Now, the problem is that the bug template is specifically for software bugs. But this is a software/data interaction bug... so, still use the "software bug" template?

the # messes up the simple $1 URL formatter URL

This is a url encoding problem then. Do you have a link where this is actually occurring ?

Property: https://www.wikidata.org/wiki/Property:P233

Correct url: https://www.simolecule.com/cdkdepict/depict/bow/svg?smi=CC([N+])C(=O)OC(CO)COP(=O)([O-])OCC(COC(=O)[R1])OC(=O)[R2]&zoom=2.0&annotate=none from https://www.wikidata.org/wiki/Q46328873

Broken url: https://www.simolecule.com/cdkdepict/depict/bow/svg?smi=C#C&zoom=2.0&annotate=none should be https://www.simolecule.com/cdkdepict/depict/bow/svg?smi=C%23C&zoom=2.0&annotate=none from https://www.wikidata.org/wiki/Q133145

Doesn't have anything to do with our math projects. Recat'ing under wikidata

@TheDJ, that Math-Chemistry-Support is not (also) about chemistry?

This is essentially: T160281

yes, same issue, but maybe not the same solution.

@TheDJ, that Math-Chemistry-Support is not (also) about chemistry?

Math-Chemistry-Support is a project specifically about defining these symbols using our Math/LateX wikicode extension.

Math-Chemistry-Support is a project specifically about defining these symbols using our Math/LateX wikicode extension.

Ah, got it. Yeah, theoretically possible, as there is a LaTeX package for drawing chemical structures, but I'm not aware of a really good, open source tool to convert SMILES (-variants) into TeX. Yes, agreed it doesn't fit there.

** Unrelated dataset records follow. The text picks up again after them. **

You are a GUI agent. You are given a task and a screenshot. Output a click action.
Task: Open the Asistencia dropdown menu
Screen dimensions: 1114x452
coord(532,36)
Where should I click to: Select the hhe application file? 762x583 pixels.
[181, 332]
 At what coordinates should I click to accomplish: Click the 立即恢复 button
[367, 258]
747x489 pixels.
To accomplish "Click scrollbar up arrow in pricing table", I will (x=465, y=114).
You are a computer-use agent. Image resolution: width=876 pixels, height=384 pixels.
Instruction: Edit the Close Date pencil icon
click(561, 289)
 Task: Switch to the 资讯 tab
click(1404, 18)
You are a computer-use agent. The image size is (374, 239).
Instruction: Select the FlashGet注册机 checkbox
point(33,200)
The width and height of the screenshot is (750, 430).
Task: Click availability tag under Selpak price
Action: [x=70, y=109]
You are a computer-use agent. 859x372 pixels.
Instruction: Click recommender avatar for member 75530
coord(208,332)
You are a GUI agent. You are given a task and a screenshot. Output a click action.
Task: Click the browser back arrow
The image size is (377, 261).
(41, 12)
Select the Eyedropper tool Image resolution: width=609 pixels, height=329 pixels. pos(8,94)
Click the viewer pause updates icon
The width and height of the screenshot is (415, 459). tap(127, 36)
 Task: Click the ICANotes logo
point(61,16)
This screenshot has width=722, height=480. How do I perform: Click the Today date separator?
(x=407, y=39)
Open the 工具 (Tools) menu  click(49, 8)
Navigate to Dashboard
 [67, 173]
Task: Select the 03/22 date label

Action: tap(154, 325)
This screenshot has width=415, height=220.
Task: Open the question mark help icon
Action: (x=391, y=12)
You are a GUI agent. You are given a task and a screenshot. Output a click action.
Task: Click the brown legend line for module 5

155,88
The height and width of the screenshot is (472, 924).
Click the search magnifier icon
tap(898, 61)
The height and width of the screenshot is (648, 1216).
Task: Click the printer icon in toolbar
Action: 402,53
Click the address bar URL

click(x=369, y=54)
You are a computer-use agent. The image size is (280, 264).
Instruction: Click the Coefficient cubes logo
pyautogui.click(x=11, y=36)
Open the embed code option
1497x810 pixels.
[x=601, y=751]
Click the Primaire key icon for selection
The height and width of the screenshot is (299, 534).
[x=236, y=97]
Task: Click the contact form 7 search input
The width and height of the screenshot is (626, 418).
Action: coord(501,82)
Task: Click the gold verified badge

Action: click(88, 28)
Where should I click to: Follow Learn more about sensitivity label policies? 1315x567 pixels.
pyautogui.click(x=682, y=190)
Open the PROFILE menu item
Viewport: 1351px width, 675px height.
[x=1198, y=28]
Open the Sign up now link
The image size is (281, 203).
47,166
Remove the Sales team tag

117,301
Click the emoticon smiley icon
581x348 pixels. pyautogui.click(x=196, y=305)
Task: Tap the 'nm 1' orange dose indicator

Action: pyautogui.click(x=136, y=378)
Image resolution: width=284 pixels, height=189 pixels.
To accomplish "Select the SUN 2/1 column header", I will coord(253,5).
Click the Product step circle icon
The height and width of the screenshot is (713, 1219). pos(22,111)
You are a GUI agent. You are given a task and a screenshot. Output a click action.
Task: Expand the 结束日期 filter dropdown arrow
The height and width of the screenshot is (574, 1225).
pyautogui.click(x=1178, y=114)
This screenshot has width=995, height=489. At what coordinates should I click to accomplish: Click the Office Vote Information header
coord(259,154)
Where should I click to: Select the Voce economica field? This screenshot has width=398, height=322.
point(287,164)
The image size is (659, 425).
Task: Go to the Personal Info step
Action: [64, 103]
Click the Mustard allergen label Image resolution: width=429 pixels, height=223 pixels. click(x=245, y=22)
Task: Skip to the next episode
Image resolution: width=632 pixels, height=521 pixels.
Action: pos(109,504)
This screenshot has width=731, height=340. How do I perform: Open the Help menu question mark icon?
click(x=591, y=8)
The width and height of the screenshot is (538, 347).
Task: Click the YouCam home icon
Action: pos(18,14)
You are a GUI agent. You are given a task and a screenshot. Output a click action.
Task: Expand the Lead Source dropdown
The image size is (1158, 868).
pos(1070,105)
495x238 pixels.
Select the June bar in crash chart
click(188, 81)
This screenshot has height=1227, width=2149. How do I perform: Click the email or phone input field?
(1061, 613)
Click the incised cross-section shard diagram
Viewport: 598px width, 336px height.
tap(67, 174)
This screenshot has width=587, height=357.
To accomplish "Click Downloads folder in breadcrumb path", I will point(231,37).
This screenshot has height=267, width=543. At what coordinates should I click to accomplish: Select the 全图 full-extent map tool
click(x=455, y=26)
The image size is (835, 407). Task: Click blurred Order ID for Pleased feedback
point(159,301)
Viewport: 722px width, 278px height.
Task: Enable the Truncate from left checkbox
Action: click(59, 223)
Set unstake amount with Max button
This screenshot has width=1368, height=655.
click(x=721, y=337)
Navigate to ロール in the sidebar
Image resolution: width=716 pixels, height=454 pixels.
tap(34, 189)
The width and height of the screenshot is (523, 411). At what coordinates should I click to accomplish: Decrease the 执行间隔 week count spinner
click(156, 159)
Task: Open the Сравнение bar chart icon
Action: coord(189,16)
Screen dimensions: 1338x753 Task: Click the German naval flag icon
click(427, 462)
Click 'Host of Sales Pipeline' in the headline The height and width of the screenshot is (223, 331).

This is a url encoding problem then. Do you have a link where this is actually occurring ?

I will write up some examples later today using the "bug" template, to highlight some issues.

List of steps to reproduce (step by step, including full links if applicable):

What happens?:
CDKDepict which the canonical SMILES links to shows methane

image.png (42×88 px, 770 B)

instead of hydrogen cyanide:

image.png (42×88 px, 712 B)

What should have happened instead?:
The canonical SMILES should be URL encoded before added as $1 in the formatter URL, giving https://www.simolecule.com/cdkdepict/depict/bow/svg?smi=C%23N

I will write up some examples later today using the "bug" template, to highlight some issues.

One done: https://phabricator.wikimedia.org/T307662#7911276

Thanks for the ping! That page was indeed the lead I had at the time and reason to file this issue, because I could not work out (in the time I had) how to update that.

But the solution turned out to be a lot easier for Wikidata: https://www.wikidata.org/w/index.php?title=MediaWiki%3AGadget-AuthorityControl.js&type=revision&diff=1694196586&oldid=1409657932

This was done by Nikky only last weekend (https://chem-bla-ics.blogspot.com/2022/08/wikidata-now-escapes-smiles-and-cxsmiles.html) and since I had to focus on student report grading, I forgot to update this ticket.

matej_suchanek assigned this task to Nikki.